CountVectorizer token_pattern to not catch underscore


CountVectorizer default token pattern defines underscore as a letter

corpus = ['The rain in spain_stays' ]
vectorizer = CountVectorizer(token_pattern=r'(?u)\b\w\w+\b')
X = vectorizer.fit_transform(corpus)
print(vectorizer.get_feature_names())

gives:

['in', 'rain', 'spain_stays', 'the']

this makes sense since AFAIK '/w' is eqivilent to [a-zA-z0-9_], what I need is:

['in', 'rain', 'spain', 'stays', 'the']

so I tried replacing the '/w' with [a-zA-Z0-9]

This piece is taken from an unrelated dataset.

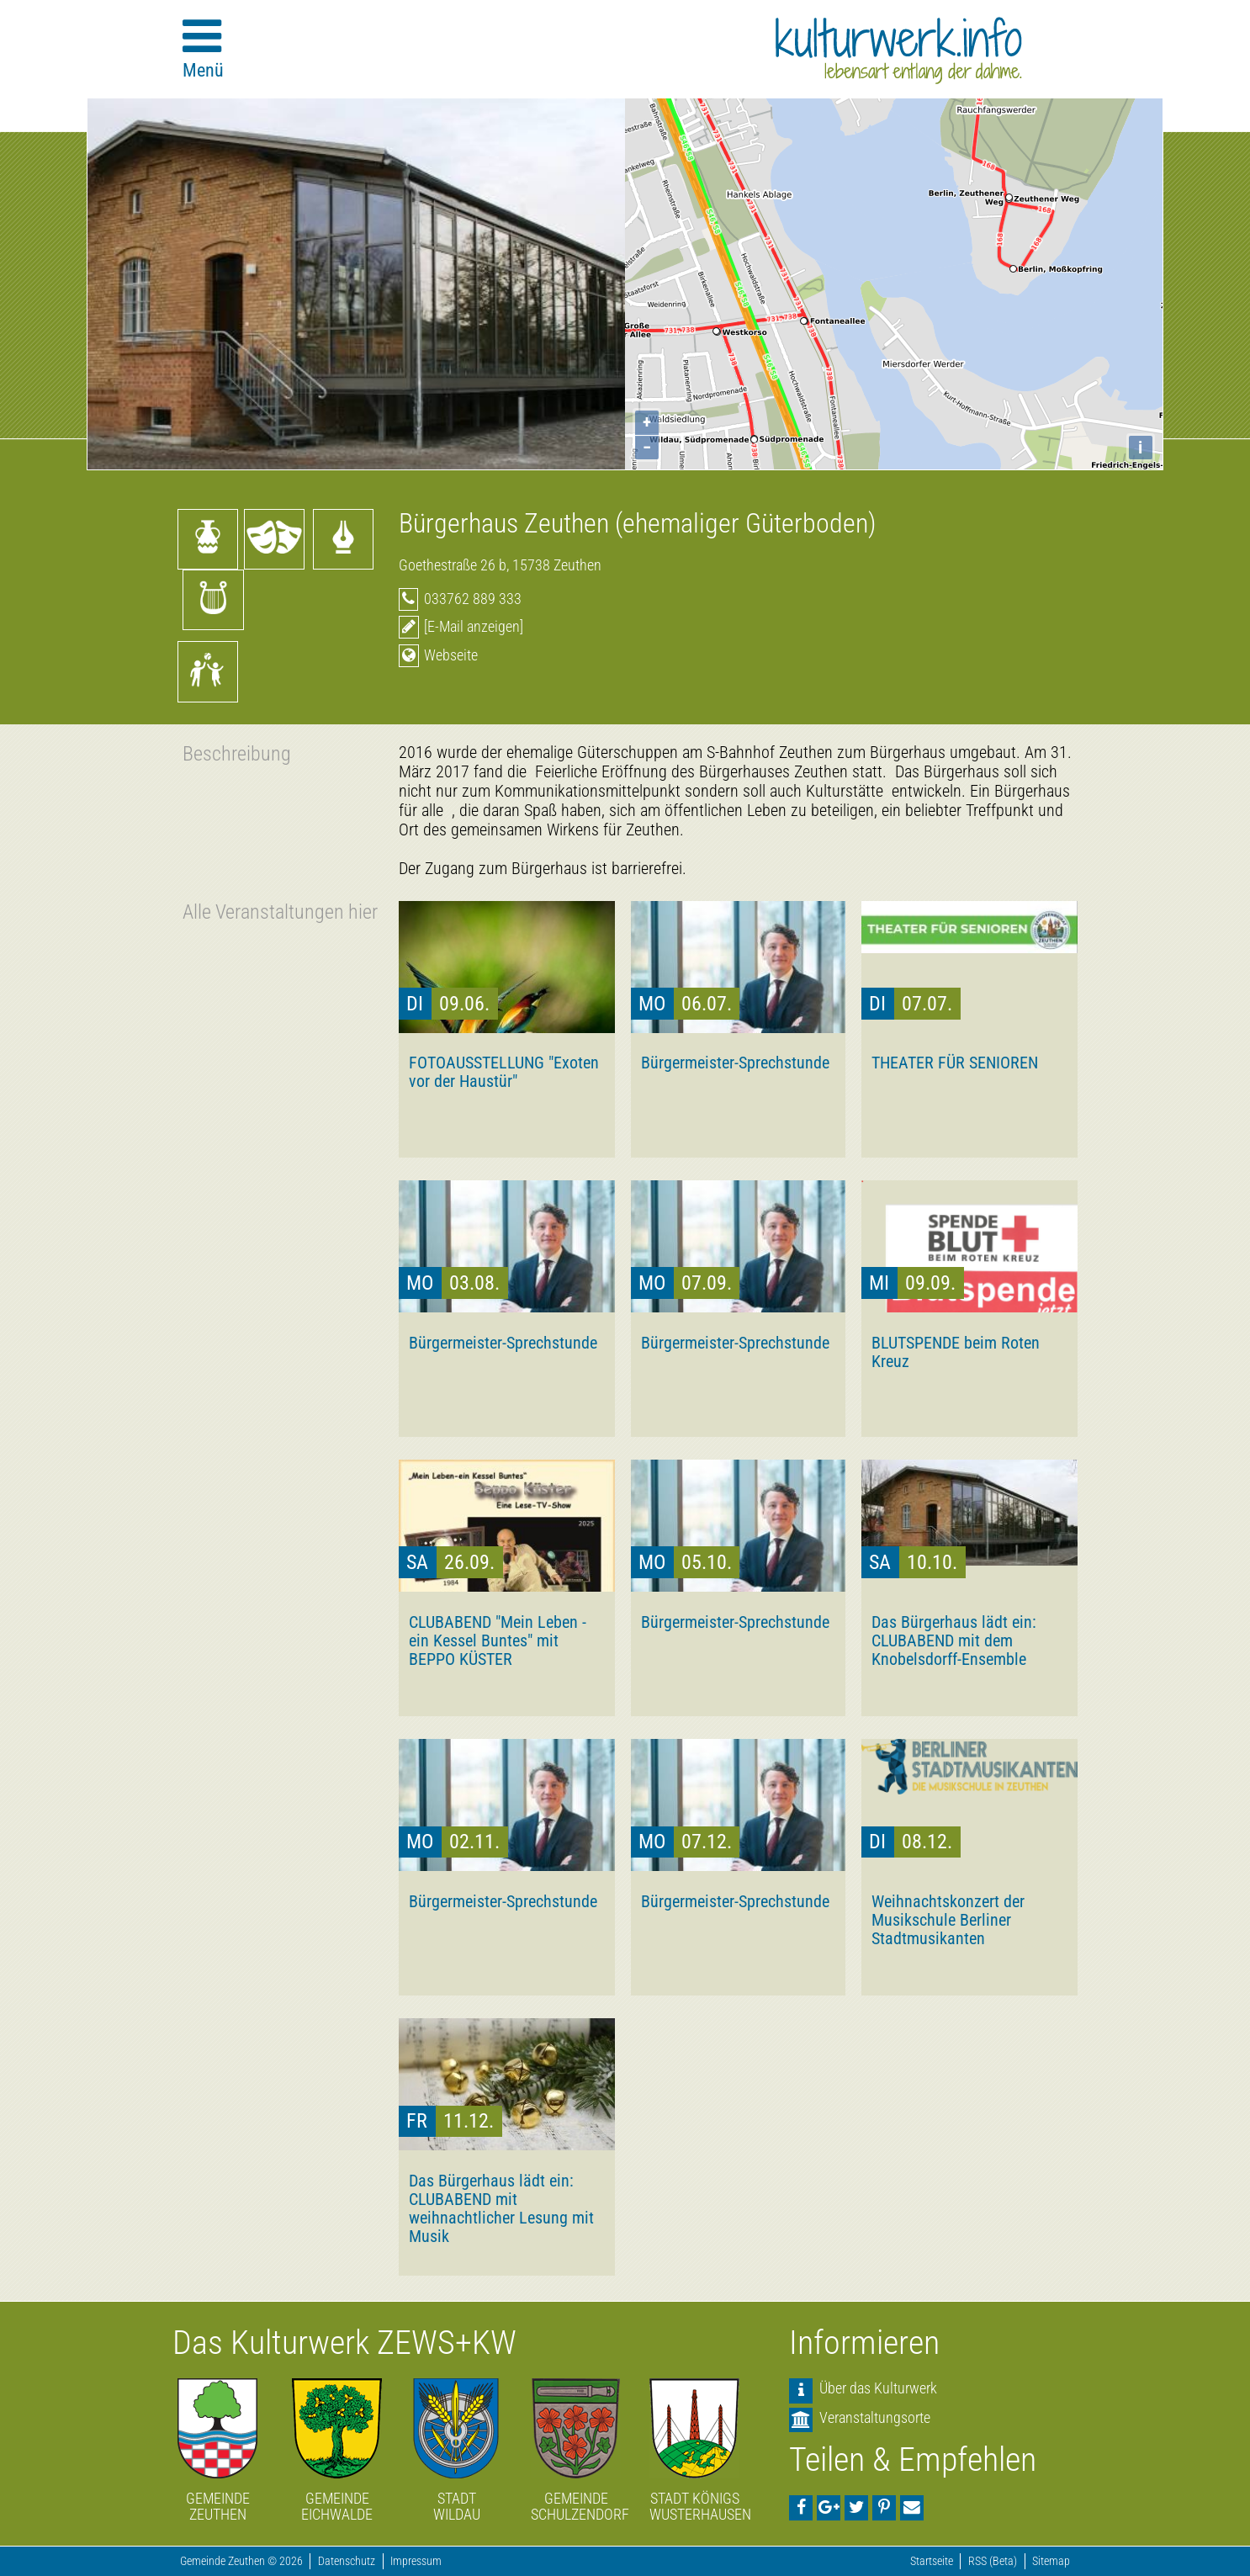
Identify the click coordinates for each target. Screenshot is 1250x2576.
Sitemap (1051, 2561)
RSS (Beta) (992, 2561)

vectorizer = CountVectorizer(token_pattern=r'(?u)\b[a-zA-Z0-9][a-zA-Z0-9]+\b')
X = vectorizer.fit_transform(corpus)
print(vectorizer.get_feature_names())

but I get

['in', 'rain', 'the']

How can I get what I need? any ideas are welcome


Solution

  • There is no word boundary between n_ as \w also matches an underscore.

    To match 2 or more word characters without an underscore, and allowing only a whitespace boundary or an underscore to the left and right:

    (?<![^\s_])[^\W_]{2,}(?![^\s_])
    

    The pattern matches:

    • (?<![^\s_]) Negative lookbehind, assert a whitspace boundary or an underscore to the left
    • [^\W_]{2,} Match 2 or more times a word char excluding the underscore
    • (?![^\s_]) Negative lookahead, assert a whitespace boundary or an underscore to the right

    See a regex demo.


    A very broad match could be [^\W_]{2,} but note that this does not take boundaries into account. It only matches word characters without the underscore.

    See the different amount of matches in this regex demo.